Standards and common interfaces are vital if an individual is not to require more than one digital ID and identity Balkanised. Importantly, universal compatibility will also support the provision of digital IDs by private entities, reducing central government ‘big brother' concerns, encouraging innovation and giving people a choice.

There are a number of groups working on technical standards for managing decentralised identities , including the W3C Decentralised Identifiers Working Group (with which Dock is aligned), the Decentralised Identity Foundation, OpenID Foundation, and more. However, these efforts are all to some extent a work in progress.

"The key point to remember about W3C's DID is that it is an emerging standard. Although DIDs are already being used by vendors in the verified identity market, the standard itself is still undergoing changes before it is fully approved," says KuppingerCole's Bailey.

In practice

So how do DIDs work, for example to access government services? What's going on behind the scenes?

The system uses public key cryptography. As a simplified overview, the government agency generates a key pair and publishes the public key on a website where anyone can access it. It then creates the digital identity document, signs it with the agency's public key and issues it to the individual's public key, probably some sort of digital wallet with the corresponding private key kept on the users' device.
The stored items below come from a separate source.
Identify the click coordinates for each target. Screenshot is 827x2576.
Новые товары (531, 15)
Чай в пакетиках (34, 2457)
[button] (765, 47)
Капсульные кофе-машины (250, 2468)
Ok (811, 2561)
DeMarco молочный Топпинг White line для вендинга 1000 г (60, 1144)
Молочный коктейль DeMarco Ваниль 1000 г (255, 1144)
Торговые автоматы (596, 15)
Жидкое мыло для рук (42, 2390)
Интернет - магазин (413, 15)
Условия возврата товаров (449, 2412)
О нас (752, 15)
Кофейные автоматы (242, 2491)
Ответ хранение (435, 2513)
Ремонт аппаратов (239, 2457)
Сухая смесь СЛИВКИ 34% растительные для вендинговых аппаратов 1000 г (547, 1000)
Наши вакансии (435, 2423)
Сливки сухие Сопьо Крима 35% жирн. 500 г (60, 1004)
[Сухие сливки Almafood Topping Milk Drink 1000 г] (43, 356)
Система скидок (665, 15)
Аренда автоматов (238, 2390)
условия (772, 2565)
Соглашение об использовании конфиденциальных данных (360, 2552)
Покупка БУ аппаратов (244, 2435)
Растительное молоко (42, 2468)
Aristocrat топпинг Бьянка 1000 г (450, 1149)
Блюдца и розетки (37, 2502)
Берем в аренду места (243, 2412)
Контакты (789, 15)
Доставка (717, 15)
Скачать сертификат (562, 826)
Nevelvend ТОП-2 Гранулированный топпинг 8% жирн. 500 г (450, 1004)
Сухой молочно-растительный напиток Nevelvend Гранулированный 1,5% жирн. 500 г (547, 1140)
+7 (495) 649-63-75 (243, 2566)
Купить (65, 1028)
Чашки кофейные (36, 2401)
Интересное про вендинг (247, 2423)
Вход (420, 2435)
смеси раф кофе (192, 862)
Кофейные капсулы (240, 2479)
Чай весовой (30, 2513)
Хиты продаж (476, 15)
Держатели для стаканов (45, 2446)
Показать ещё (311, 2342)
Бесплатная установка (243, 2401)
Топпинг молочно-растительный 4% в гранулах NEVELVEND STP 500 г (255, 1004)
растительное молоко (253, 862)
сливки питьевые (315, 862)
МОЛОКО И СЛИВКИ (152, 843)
The identity can now be verified by participating government services, and the individual can change wallet providers if they choose.
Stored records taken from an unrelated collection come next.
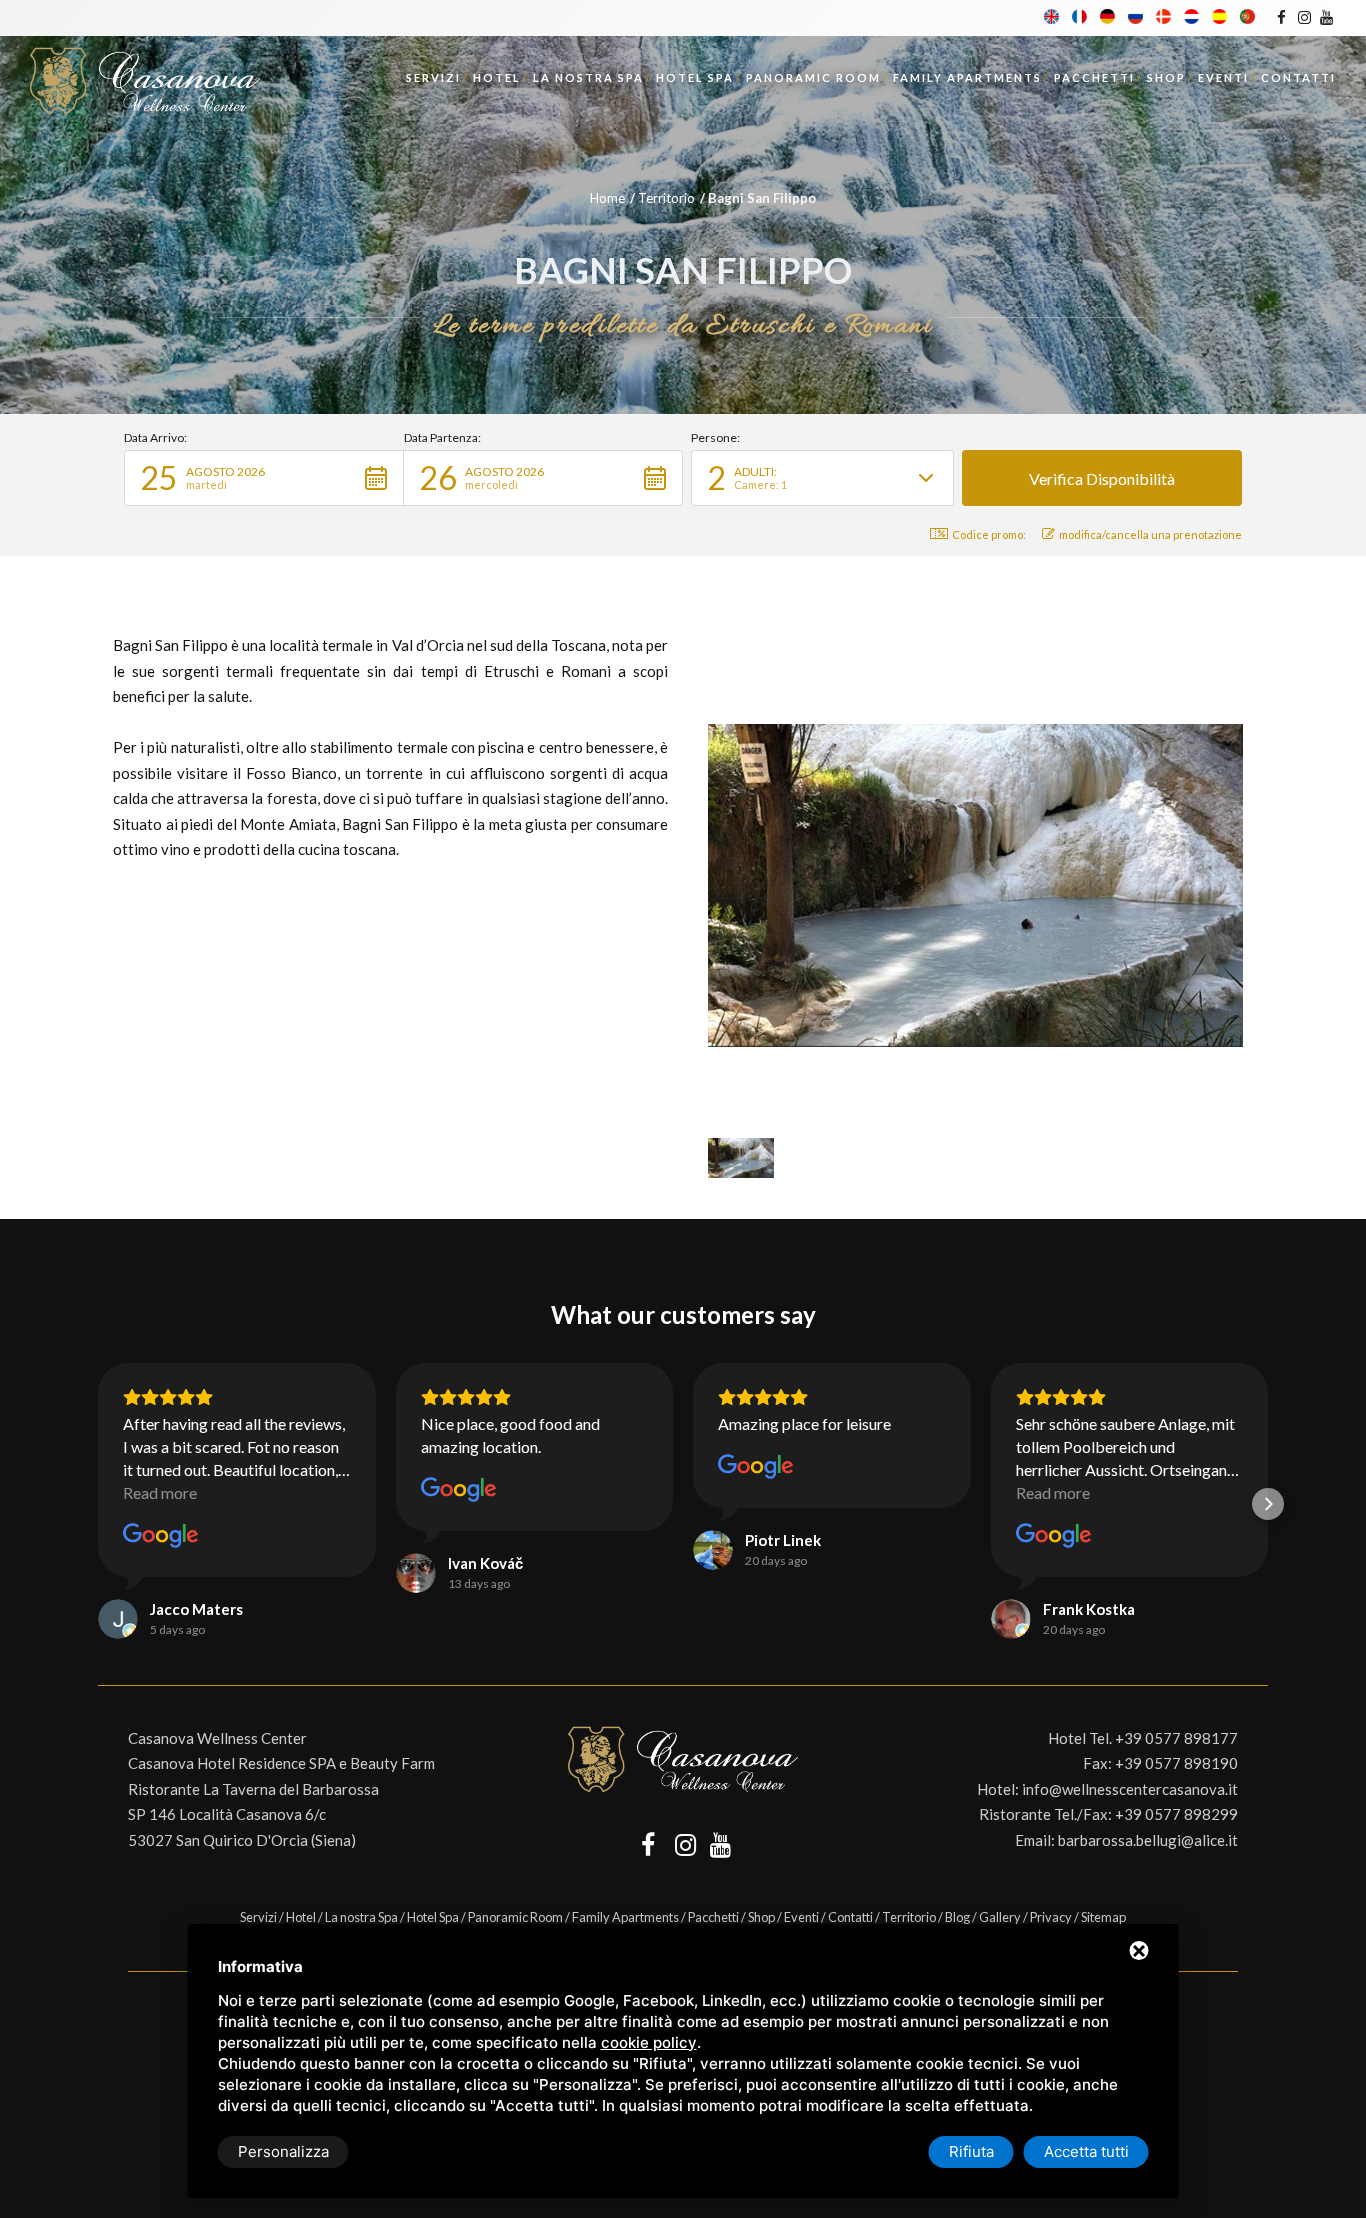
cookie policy (649, 2042)
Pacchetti (1094, 77)
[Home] (145, 75)
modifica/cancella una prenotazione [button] (1150, 534)
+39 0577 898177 (1176, 1738)
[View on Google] (161, 1536)
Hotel (497, 77)
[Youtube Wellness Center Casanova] (1326, 17)
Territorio (666, 198)
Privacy (1051, 1917)
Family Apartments (967, 77)
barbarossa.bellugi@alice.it (1148, 1840)
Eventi (1223, 77)
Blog (957, 1917)
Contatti (1298, 77)
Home (607, 198)
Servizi (433, 77)
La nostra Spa (588, 77)
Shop (1166, 77)
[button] (263, 478)
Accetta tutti (1086, 2151)
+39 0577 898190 (1176, 1763)
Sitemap (1103, 1917)
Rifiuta (971, 2151)
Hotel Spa (695, 77)
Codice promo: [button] (989, 534)
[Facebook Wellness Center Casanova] (1281, 17)
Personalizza (283, 2151)
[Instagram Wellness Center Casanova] (1303, 17)
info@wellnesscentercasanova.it (1130, 1789)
And should our pub owner, for example, want to check the person is over 18, they can verify the validity of the ID by ensuring the public key of the issuer matches the public key of the government's address and that the individual is the owner of the recipient's public key - obviously, these procedures are hidden behind a nice UI, wallets, QR codes and so on - and be shown only a true or false as to the claimed age.

DIDs tackle some of the issues around managing digital identities, but they're not a perfect or complete solution. In the absence of connectivity, the validation mechanism described above falls over, for example. This is a particular problem when the checker is not a human but a machine - and many of the systems being built on top of digital IDs in places like Estonia are automated, such as using AI to suggest relevant services.

While they could go some way to dissuading the sort of trolling and abuse experienced by the England players and the spreading of disinformation on social media by requiring identities to be tied to a authentic ID - without the social media firm necessarily knowing who it belongs to - it is far from certain whether this would be effective where social media algorithms create profit from division (Facebook has always operated a real names policy), and any such requirement on social media firms would increase the risk for people communicating anonymously in repressive regimes (which would be unlikely to accept a DID system anyway), and for whistleblowers.

But the need for some sort of unified digital identity is clear. There are clear dangers in tying multiple activities to a central digital ID (see China's Social Credit system), but a free-for-all carries security and privacy risks of its own and is increasingly inconvenient. There are limits to how far we can engineer ourselves out of the identity mess and it's an issue that goes way beyond the technical, but decentralised IDs, protected by cryptography and managed by their ‘owners', surely have a place, particularly in a country where national ID cards are anathema.